• Build consistent visual behavior for students who rarely use or do not rely on their vision.
  • Design interventions to increase a student’s visual attention for longer and more frequent periods of time.
  • Control sensory stimulus within the environment that may compete and/or distract from a student using their vision.

Photo credit: The  Bridge School

In this phase, Miles learns to use his vision in a highly controlled environment, with carefully selected materials. This area of the classroom is free from visual and auditory distractions (reduced visual and sensory complexity), and Ms. Caitlin uses light and movement (moving flashlight) to draw Miles’ visual attention to the target. Miles has just listened to a book about getting ready for school and now he is looking at real objects that go along with the book. Ms Caitlin is shining a light on a single-colored washcloth and giving him plenty of time to look at the object before she talks about it.

The Phases of CVI

The CVI Range is a measure used to determine the degree of impact of the visual and behavioral characteristics.  The scores on The CVI Range span across three Phases, or segments correlated with progress across the zero-ten continuum. Each Phase has an overarching theme.  The ultimate goal is to achieve levels of functional vision associated with Phase III.  
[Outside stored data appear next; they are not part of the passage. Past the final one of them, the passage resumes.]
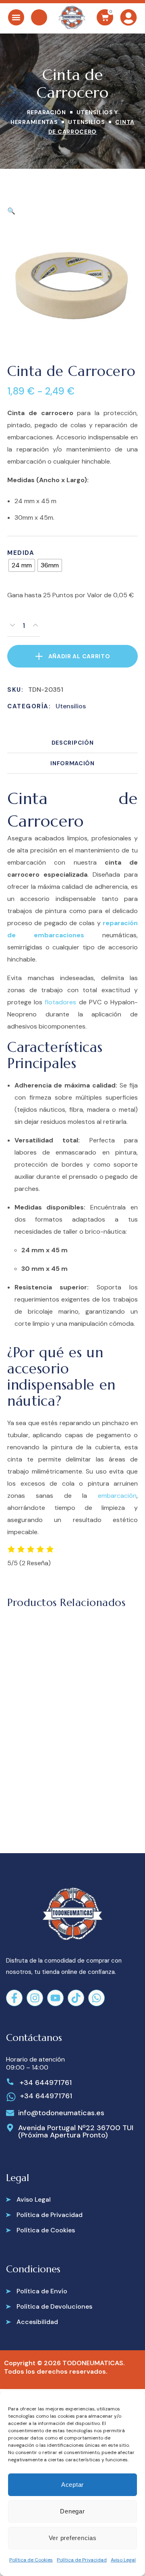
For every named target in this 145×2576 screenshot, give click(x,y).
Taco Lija (53, 1754)
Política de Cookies (31, 2560)
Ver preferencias (73, 2537)
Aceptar (72, 2484)
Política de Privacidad (82, 2560)
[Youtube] (55, 1998)
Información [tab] (72, 763)
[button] (11, 211)
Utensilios (86, 122)
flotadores (60, 1002)
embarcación (117, 1495)
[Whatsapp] (96, 1998)
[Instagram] (35, 1998)
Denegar (72, 2511)
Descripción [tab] (73, 742)
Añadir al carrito (79, 656)
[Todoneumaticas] (72, 17)
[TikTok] (76, 1998)
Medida (20, 553)
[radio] (22, 565)
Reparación (46, 112)
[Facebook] (14, 1998)
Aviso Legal (123, 2560)
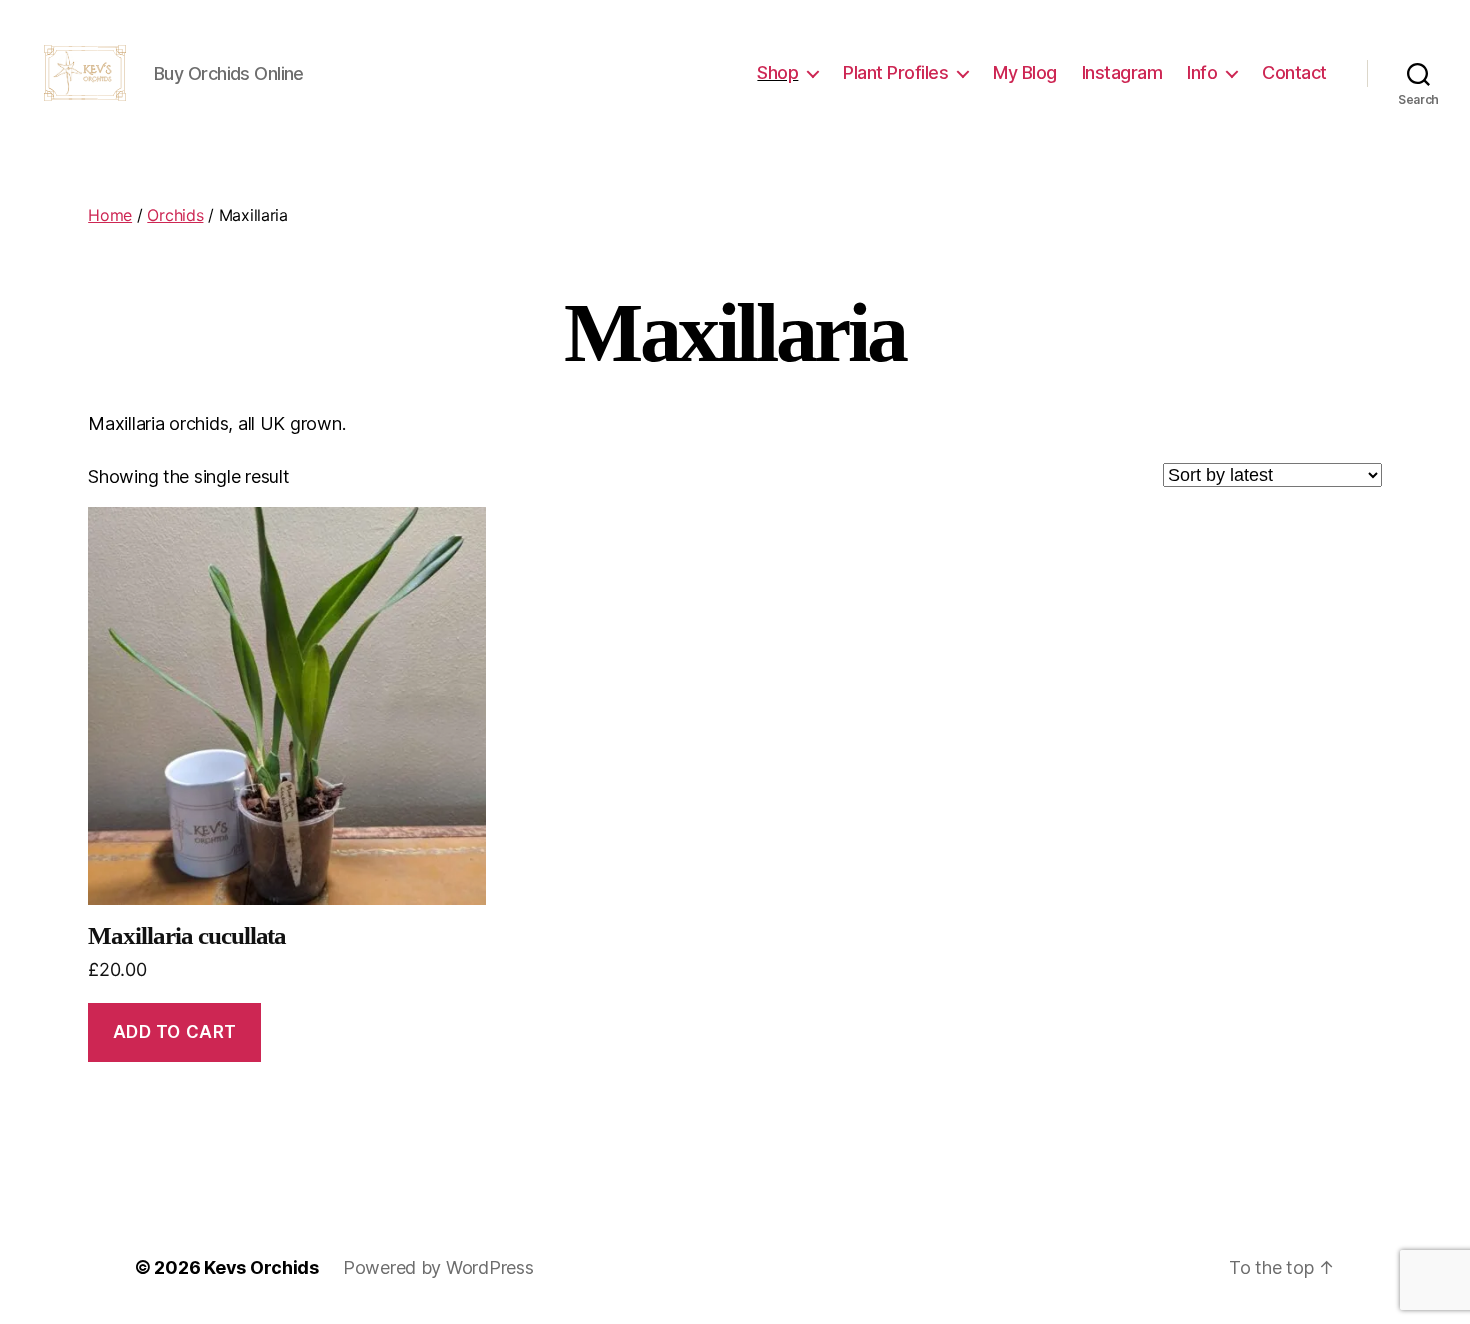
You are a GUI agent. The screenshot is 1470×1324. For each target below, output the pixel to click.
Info (1202, 72)
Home (110, 215)
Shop (777, 72)
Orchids (175, 215)
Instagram (1122, 72)
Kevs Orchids (261, 1267)
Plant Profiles (895, 72)
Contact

  • The CVI Range provides a measurement of the level of CVI described by number values and and Phases (I, II, III).
  • The results of The CVI Range can be used to describe the functional vision of the individual with CVI.
  • The CVI Range provides a common standard of language used by parents and providers who are considering the needs of a diverse population of individuals with CVI.  In other words, when an individual with CVI is described as having CVI Range scores of 4 to 4.5, others who are familiar with The CVI Range can anticipate the general level of the 10 characteristics and recognize that the individual with CVI is in early Phase II CVI. 
  • Scores obtained on The CVI Range are used to determine the level and type of adaptations and interventions used in programming for individuals with CVI. 
  • The CVI Range terminology provides a framework that can be used to describe the strengths and needs of individuals with CVI.  Though individuals with CVI span a broad spectrum of intellectual, motor, language, and social abilities, they share a common thread of the presence of the CVI characteristics.